My love for You, O Lord, reaches to the moon-lit February skies. Clear lit mountains illuminated into a beauty only darkness and night can behold. Remnants of such Glory. That’s how I love you.
If my heart held a quill, it would write of the glory and grace and loving forgiveness that occasionally dissolves my jealousies, envies, hatred, disgust, fear, critique, judgment.
If my tongue was a quill, I’d teach it to beg for grace and strength from Christ to speak with love to my wife, my family, my friends, my co-workers, my acquaintances, my unexpected encounters.
My hand holds a quill. May I learn to notice, recognize, perceive and describe what my heart and my mind can lay hold of – for to tell others. For to remember myself.
Writing may become like milking cows in that I am a link between “the Source” and “the Need.” While I can never substitute as “the Source,” I am amongst the needy. I help place the Sources’ goodness into a vessel to be distributed to the hungry.
My writing habits take on the look of my milking disciplines. Those ‘ol cows must always be milked. I would never, not milk.
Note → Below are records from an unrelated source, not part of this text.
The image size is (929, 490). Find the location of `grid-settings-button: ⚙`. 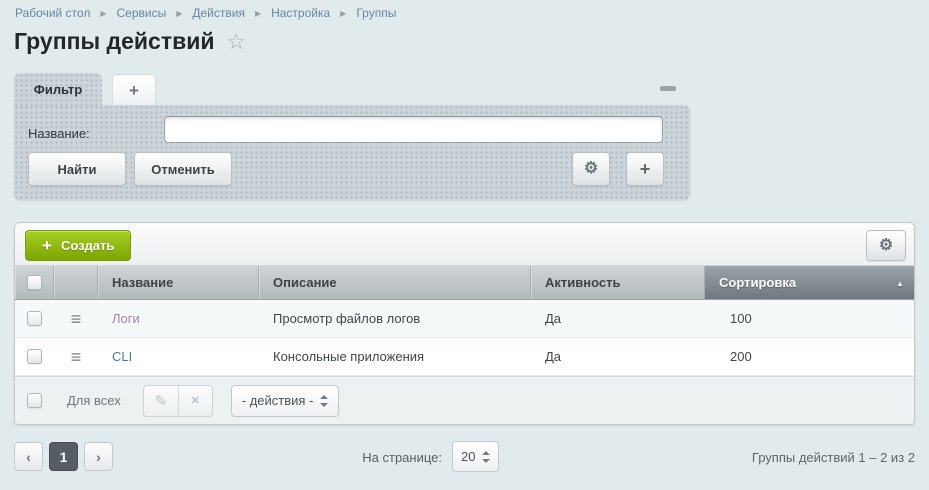

grid-settings-button: ⚙ is located at coordinates (886, 246).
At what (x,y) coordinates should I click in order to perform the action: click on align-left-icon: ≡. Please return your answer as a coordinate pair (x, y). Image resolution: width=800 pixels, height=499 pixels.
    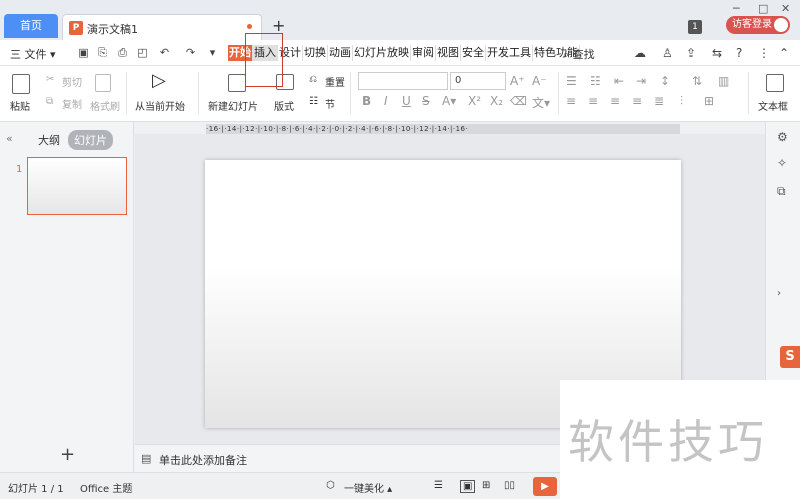
    Looking at the image, I should click on (571, 101).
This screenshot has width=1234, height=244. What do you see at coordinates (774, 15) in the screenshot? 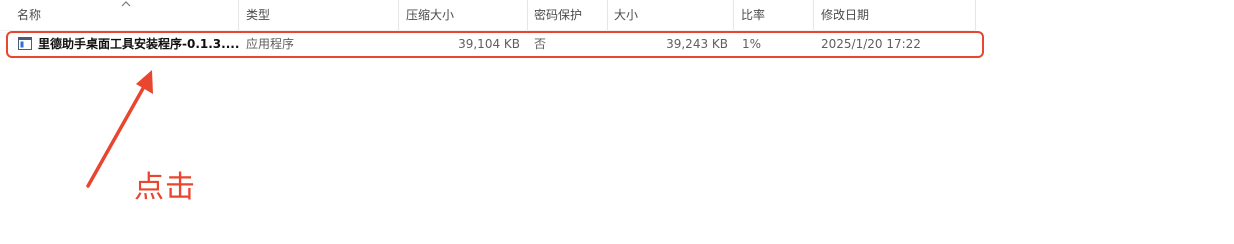
I see `column-header-ratio: 比率` at bounding box center [774, 15].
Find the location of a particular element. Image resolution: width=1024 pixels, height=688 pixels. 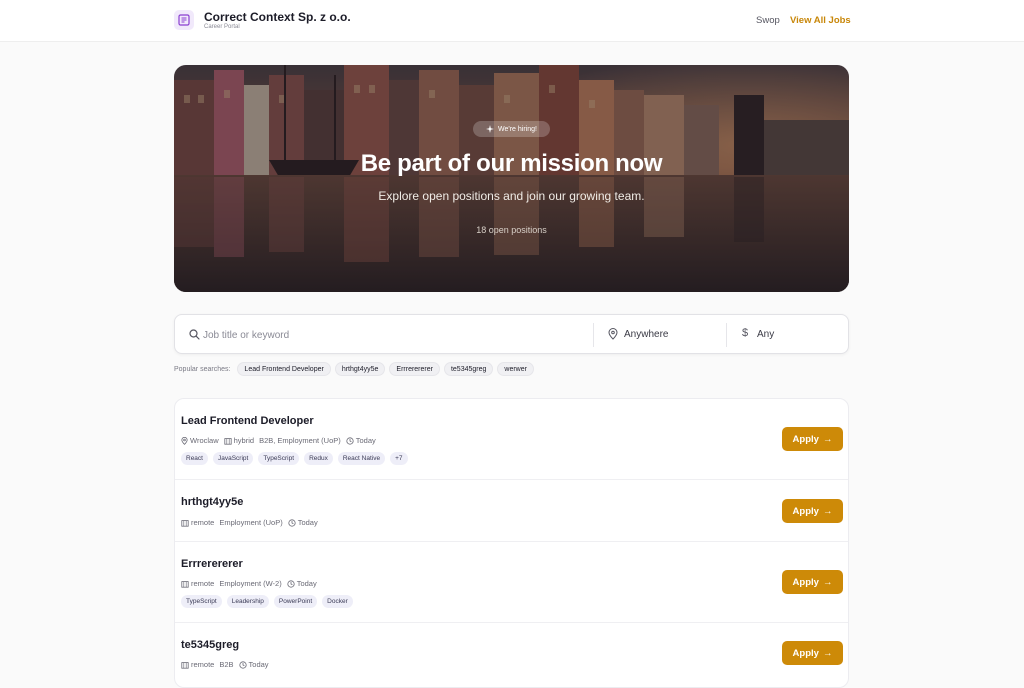

job-title: Lead Frontend Developer is located at coordinates (248, 421).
There’s great beauty in my calling. I get to know the Source more and more.
The goodness the Source provides is drunk by many. I shant control the effects or the workings of that goodness. Only the Source knows the needy one’s need. But the beauty of that lies in the promise and hope that the Source is always working His goodness.
Lord, teach me to notice your effects and marvel, rather than judge your effects and critique.
Milk is fruit. But that fruit might produce other fruitfulness to be borne.
Just as I would never not milk the cows, may I never not write.
Of course, reading good books and meditating on scripture are vital to me as a writer, yet so is milking cows. Let me “husband” my writing skills.
My writing is part of my praise toward God. Its worship. Just as I’m surrounded by the sometimes subtle, sometimes boisterous sparrow songs in the milking parlor, let me remember their song, songs that are powerful enough in praise to pull the morning sun up over the horizon. O, may my words be like sparrow-song.
Milk is life-giving. Words can be life-giving. O words. O WORD!
Milk comes from blood. Words can come from soul-blood.
Blood carries life to a point of need in bodies. May my words carry life to a point of need in souls.
Dear reader. I wish to place something good into your soul that may enable you to smile, to make it through a present moment. Something that may give you a voice with which to praise God, our lover, our Source.
Words are nutrients. I will assemble them into clusters and maybe they’ll be like a cluster of grapes, full and sweet. And maybe you will pick them out of the cluster, one by one, and smell them, feel their texture, taste them, swallow them, digest them and absorb something so good, it’s as if I fed you a meal.
Lord, crush my words. It’s okay. There’s goodness inside – good enough to form strong, stout, life.
I don’t desire to teach with words. There are so many teachers already, capable and skilled with words that teach. Rather, I wish to write to provoke a desire to learn, to search out, to ponder, to discover, to encounter God. So Lord, teach me to show, not tell. You did so Yourself with story, with parable.